In the United States and Canada, DC League of Super-Pets was released alongside Vengeance, and was projected to gross $25–30 million from 4,300 theaters on its opening weekend. The film made $9.3 million on its first day, including $2.2 million from Thursday previews. It went on to debut to $23 million, topping the box office, though coming in below expectations. The film made $11.2 million in its sophomore weekend, finishing second behind newcomer Bullet Train. In its third weekend it made $7.1 million, staying in second place.

===Critical response===
On the review aggregator website Rotten Tomatoes, 72% of 150 critics' reviews are positive, with an average rating of 6.3/10. The website's critical consensus reads, "Although it never quite soars, DC League of Super-Pets is a more than satisfactory diversion for families in search of four-legged fun." Metacritic, which uses a weighted average, assigned the film a score of 56 out of 100, based on 28 critics, indicating "mixed or average" reviews. Audiences polled by CinemaScore gave the film an average grade of "A−" on an A+ to F scale, while those at PostTrak gave it 3.5 out of 5 stars.
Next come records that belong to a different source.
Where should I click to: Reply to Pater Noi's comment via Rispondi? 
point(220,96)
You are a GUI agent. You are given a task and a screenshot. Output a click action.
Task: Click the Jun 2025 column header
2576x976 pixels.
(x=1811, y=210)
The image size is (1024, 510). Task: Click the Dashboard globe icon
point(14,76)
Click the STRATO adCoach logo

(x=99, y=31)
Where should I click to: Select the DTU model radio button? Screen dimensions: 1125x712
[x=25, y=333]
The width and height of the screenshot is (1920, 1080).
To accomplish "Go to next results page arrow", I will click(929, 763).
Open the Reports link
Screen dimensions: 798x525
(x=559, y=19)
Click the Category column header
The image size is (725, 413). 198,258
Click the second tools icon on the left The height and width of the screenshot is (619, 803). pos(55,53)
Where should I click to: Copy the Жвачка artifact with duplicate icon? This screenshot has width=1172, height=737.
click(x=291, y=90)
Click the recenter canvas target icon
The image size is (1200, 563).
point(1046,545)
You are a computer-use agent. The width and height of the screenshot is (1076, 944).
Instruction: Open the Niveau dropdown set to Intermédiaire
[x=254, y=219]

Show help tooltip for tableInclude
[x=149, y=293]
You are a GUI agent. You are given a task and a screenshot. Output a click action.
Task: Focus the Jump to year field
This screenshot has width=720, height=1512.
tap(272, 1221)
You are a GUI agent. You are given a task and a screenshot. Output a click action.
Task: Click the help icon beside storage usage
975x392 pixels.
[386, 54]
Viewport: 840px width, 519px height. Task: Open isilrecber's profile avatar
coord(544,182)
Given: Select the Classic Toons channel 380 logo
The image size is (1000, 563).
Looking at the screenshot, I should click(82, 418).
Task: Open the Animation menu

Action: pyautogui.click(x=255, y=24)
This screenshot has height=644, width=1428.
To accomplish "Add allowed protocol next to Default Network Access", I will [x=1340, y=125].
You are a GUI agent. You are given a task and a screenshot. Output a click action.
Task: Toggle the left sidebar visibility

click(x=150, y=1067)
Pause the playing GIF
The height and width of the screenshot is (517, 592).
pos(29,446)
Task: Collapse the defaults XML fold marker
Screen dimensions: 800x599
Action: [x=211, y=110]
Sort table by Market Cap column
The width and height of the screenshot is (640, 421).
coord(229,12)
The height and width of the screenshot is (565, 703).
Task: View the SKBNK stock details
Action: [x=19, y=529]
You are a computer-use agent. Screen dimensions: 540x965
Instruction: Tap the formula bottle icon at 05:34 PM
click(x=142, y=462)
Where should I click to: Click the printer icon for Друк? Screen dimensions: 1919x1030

Nell Minow writing for RogerEbert.com praised the "lively" voice talent, and called the script "smart, exciting, and very funny". Reviewer Dwight Brown wrote, "It doesn't break the mold. However, it is sly, wicked and so much fun. Kids will laugh at the antics. Adults will chuckle when they hear the puns, jokes, catty remarks and doggy banter." Peter Travers of ABC News wrote that while the movie "is not a revolution in animation. It gets the fun done for family audiences." Clarisse Loughrey of The Independent criticized its "limited imagination", adding: "The film is desperately craving an angle—one that certainly can't be fulfilled by the fact all the pet ownership jokes have already been used up by the Secret Life of Pets series."

===Accolades===

Accolades received by DC League of Super-Pets
| Award | Date of ceremony | Category | Recipient | Result | Ref. |
| AACTA Awards | December 7, 2022 | Best Visual Effects or Animation | Sharna Hackett, Feargal Stewart, Christian So, Miles Green, and Etienne Marc | Nominated |  |
| Critics' Choice Super Awards | March 16, 2023 | Best Superhero Movie | DC League of Super-Pets | Nominated |  |
| Golden Trailer Awards | October 6, 2022 | Best Animation/Family | "Krypto Hero" (Seismic Productions) | Nominated |  |
| June 29, 2023 | Best Animation/Family Movie Poster | DC League of Super-Pets (Cold Open) | Nominated |  |
| Hollywood Music in Media Awards | November 16, 2022 | Best Original Score in an Animated Film | Steve Jablonsky | Nominated |  |
| NAACP Image Awards | February 25, 2023 | Outstanding Animated Motion Picture | DC League of Super-Pets | Nominated |  |
| Outstanding Motion Picture Voice Performance | Kevin Hart | Nominated |
| Nickelodeon Kids' Choice Awards | March 4, 2023 | Favorite Animated Movie | DC League of Super-Pets | Nominated |  |
| Favorite Voice from an Animated Movie (Male) | Kevin Hart | Nominated |
| Dwayne Johnson | Won |

==Future==
In August 2022, following the positive financial and audience reception, Johnson stated that the film was intended to be the first installment of a new franchise.

==Adaptations==
A video game based on the film titled DC League of Super-Pets: The Adventures of Krypto and Ace was announced during DC FanDome, and was released on July 15, 2022.

DC League of Super- Pets: The Great Mxy-Up is a tie-in comic taking place after the events in the movie, featuring Mr. Mxyzptlk.